Après un roboratif "Crest Of The Knave" qui avait permis de faire oublier les errances électro de "Under Wraps", Jethro Tull nous revient deux ans plus tard avec "Rock Island" dont le titre nous rassure sur le caractère de l'album. Car "Rock Island" est bien un album de rock. Un rock tout ce qu'il y a de plus rock, classique, basique, à peine hard, mais surtout, et malheureusement, sans grande surprise.
Tout commence avec 'Kissing Willie' où l'on retrouve la voix ironique et nasillarde de Ian Anderson sur une mélodie enlevée, mais sans véritable attrait, sur laquelle flûte et guitare électrique viennent faire quelques incisions chirurgicales. S'il est certes plaisant de retrouver une flûte plus présente que sur les derniers albums, celle-ci ne renoue cependant pas avec son charme d'antan et ses volutes restent en périphérie des émotions qu'elle cherche à susciter. Autre déception, la voix de Ian Anderson n'a pas retrouvé le lustre du passé. Elle a perdu le timbre impersonnel du précédent album qui la faisait tant ressembler à un ersatz de Mark Knopfler, mais la puissance et le charisme ne sont pas totalement revenus pour autant.
Cette sensation de musique légèrement indigente et sans grande inspiration, de nonchalante décontraction, se retrouve sur la majorité des titres. Ceux-ci défilent alors monotonement dans une écoute sans déplaisir ni passion. 'Ears Of Tin', 'The Whaler's Dues' et 'Strange Avenues' parviennent à de brefs moments à tirer l'auditeur de sa somnolence, le premier au son d'un folk doux sachant faire montre de distinction et de finesse, les deux autres par des mélodies alambiquées rappelant, toutes proportions gardées, le délicieux "Aqualung", mais ce ne sont que brefs feux de paille bien vite éteints.
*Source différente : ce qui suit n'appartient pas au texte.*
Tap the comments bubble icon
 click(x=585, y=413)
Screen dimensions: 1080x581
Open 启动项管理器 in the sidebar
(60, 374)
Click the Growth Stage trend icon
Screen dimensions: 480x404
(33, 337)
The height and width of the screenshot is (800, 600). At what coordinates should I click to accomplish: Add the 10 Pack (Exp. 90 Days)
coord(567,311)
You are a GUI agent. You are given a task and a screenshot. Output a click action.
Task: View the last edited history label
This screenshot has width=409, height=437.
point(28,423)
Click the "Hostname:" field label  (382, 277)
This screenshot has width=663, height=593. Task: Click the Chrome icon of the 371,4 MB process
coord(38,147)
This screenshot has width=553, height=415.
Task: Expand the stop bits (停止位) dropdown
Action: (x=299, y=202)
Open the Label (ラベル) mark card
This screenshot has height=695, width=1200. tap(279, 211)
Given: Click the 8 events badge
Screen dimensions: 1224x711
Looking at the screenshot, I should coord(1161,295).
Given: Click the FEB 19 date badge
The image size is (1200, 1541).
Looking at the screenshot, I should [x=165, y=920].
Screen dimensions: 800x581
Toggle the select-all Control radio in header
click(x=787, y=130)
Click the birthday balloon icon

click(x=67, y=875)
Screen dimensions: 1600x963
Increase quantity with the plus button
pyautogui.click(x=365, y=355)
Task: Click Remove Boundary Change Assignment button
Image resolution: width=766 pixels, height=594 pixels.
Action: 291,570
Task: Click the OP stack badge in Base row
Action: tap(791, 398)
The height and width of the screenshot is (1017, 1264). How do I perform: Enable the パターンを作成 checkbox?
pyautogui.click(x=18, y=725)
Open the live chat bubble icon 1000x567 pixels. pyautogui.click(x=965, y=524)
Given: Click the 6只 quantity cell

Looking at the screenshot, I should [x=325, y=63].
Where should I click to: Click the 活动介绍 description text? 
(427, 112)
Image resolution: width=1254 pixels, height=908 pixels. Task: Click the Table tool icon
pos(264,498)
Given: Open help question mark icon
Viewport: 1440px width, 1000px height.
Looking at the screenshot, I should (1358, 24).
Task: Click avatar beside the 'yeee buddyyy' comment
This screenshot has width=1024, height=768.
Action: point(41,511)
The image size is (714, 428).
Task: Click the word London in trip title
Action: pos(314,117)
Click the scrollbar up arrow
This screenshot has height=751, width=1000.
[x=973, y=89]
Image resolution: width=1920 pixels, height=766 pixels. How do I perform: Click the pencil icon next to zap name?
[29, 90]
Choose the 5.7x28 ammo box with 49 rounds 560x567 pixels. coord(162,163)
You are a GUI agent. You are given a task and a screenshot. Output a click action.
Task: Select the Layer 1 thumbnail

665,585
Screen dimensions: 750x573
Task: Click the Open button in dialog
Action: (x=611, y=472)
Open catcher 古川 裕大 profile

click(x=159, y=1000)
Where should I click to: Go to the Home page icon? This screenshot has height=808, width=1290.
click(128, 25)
Un album en demi-teinte, qui ne démérite pas vraiment, mais trop neutre pour susciter un quelconque engouement. Jethro Tull a fait tellement mieux par le passé qu'il n'est pas conseillé à ceux qui voudraient découvrir ce grand groupe de commencer par cet album. Ceux qui le connaissent déjà ne crieront sans doute ni au génie, ni à l'imposture.